→ Word and item position data
^^^^^^^^
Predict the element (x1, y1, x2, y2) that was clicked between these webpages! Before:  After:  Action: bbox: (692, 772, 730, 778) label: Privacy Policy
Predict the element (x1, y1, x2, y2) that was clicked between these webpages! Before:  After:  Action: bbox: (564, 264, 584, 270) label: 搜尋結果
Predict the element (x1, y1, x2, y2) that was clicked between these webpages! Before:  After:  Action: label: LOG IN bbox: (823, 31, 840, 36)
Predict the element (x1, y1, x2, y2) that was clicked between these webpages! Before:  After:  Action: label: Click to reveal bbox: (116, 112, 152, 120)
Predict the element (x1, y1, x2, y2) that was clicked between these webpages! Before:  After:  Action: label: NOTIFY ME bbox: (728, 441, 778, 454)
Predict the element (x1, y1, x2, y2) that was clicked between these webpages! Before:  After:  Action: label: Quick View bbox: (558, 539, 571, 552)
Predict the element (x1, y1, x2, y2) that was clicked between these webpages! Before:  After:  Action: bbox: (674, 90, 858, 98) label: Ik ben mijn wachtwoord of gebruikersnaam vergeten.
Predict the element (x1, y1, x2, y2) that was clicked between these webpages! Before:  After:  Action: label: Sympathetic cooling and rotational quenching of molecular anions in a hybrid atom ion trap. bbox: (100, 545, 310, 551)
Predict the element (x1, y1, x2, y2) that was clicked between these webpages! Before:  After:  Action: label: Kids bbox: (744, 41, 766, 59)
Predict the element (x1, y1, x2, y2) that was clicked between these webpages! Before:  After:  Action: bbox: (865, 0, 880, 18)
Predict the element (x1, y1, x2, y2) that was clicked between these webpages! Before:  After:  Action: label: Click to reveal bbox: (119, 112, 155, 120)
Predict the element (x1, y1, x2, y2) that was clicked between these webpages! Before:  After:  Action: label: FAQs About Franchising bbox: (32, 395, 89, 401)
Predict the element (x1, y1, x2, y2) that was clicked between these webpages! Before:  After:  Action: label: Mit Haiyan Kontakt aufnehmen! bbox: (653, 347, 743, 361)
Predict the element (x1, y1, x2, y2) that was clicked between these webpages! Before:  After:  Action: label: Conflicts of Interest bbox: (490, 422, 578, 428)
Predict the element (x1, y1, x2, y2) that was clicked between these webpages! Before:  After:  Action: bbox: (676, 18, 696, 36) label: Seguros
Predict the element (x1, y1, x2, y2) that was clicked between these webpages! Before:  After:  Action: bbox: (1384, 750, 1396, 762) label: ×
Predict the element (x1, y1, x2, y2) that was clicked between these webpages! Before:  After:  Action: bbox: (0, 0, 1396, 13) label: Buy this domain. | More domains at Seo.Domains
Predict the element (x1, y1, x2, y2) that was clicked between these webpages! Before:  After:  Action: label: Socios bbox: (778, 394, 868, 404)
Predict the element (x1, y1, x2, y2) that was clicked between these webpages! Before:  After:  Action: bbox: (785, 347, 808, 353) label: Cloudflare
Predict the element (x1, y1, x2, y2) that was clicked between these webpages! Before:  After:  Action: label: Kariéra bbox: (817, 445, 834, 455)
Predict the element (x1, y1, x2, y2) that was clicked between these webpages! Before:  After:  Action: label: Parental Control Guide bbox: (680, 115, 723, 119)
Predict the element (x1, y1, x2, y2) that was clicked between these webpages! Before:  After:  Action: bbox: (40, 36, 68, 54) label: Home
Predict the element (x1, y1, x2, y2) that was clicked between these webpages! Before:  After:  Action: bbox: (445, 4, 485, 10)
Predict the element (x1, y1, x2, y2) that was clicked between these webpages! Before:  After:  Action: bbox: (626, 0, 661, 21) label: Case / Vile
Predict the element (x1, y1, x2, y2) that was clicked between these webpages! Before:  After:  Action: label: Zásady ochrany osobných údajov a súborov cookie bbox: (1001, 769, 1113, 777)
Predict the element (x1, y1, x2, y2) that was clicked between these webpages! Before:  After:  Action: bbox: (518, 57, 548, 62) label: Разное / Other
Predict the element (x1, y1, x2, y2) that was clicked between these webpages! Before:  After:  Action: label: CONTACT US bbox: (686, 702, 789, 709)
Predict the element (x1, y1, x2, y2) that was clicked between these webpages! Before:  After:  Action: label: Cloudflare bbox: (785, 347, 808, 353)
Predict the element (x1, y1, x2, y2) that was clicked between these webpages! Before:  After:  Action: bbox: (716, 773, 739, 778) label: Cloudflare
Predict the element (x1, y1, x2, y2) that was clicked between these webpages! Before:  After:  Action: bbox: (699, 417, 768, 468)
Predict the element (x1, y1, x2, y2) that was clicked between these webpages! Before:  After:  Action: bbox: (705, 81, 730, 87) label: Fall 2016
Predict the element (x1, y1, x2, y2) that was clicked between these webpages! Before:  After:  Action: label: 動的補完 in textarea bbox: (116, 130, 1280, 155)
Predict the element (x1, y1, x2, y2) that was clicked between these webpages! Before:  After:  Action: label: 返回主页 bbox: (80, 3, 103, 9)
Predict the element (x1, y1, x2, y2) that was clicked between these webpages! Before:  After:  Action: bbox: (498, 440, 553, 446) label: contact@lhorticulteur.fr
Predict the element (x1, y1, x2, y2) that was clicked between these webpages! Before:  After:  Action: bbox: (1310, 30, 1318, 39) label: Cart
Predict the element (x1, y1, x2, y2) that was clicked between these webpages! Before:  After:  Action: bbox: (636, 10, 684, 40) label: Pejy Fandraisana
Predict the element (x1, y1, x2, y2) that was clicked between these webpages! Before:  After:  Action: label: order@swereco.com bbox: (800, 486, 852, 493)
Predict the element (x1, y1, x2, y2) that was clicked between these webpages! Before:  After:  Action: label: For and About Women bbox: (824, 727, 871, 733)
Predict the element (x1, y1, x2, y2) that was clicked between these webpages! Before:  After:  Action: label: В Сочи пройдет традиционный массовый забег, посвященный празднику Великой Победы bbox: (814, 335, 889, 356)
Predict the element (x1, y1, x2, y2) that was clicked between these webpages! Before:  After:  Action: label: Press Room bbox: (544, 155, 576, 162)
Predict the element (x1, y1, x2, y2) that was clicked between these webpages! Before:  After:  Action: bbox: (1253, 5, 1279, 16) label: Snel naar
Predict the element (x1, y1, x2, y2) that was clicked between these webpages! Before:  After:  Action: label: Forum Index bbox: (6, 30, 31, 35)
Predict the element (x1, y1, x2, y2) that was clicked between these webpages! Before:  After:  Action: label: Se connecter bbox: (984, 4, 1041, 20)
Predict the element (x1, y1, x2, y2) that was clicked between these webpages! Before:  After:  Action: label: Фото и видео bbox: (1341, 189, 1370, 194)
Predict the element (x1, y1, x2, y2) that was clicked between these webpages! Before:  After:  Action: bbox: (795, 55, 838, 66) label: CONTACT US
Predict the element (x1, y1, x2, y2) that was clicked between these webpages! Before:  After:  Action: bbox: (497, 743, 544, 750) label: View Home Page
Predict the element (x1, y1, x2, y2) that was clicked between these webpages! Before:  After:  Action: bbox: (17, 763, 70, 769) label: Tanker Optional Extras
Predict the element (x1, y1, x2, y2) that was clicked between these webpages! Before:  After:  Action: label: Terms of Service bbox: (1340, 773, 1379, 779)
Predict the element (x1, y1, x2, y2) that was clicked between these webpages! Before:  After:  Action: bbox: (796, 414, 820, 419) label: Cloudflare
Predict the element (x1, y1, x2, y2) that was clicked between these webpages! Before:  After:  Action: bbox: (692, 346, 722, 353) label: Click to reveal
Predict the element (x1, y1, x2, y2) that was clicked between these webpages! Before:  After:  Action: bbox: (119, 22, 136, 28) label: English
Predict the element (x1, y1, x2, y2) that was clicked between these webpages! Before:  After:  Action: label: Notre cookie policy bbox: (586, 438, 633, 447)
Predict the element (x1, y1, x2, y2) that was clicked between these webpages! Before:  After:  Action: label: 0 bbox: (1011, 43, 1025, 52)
^^^^^^^^
→ TASK DETAILS
Return the records from the one containing "41, 766, 59)" through the one containing "353) label: Cloudflare" verbatim, both ends included.

→ EXPECTED ANSWER
Predict the element (x1, y1, x2, y2) that was clicked between these webpages! Before:  After:  Action: label: Kids bbox: (744, 41, 766, 59)
Predict the element (x1, y1, x2, y2) that was clicked between these webpages! Before:  After:  Action: bbox: (865, 0, 880, 18)
Predict the element (x1, y1, x2, y2) that was clicked between these webpages! Before:  After:  Action: label: Click to reveal bbox: (119, 112, 155, 120)
Predict the element (x1, y1, x2, y2) that was clicked between these webpages! Before:  After:  Action: label: FAQs About Franchising bbox: (32, 395, 89, 401)
Predict the element (x1, y1, x2, y2) that was clicked between these webpages! Before:  After:  Action: label: Mit Haiyan Kontakt aufnehmen! bbox: (653, 347, 743, 361)
Predict the element (x1, y1, x2, y2) that was clicked between these webpages! Before:  After:  Action: label: Conflicts of Interest bbox: (490, 422, 578, 428)
Predict the element (x1, y1, x2, y2) that was clicked between these webpages! Before:  After:  Action: bbox: (676, 18, 696, 36) label: Seguros
Predict the element (x1, y1, x2, y2) that was clicked between these webpages! Before:  After:  Action: bbox: (1384, 750, 1396, 762) label: ×
Predict the element (x1, y1, x2, y2) that was clicked between these webpages! Before:  After:  Action: bbox: (0, 0, 1396, 13) label: Buy this domain. | More domains at Seo.Domains
Predict the element (x1, y1, x2, y2) that was clicked between these webpages! Before:  After:  Action: label: Socios bbox: (778, 394, 868, 404)
Predict the element (x1, y1, x2, y2) that was clicked between these webpages! Before:  After:  Action: bbox: (785, 347, 808, 353) label: Cloudflare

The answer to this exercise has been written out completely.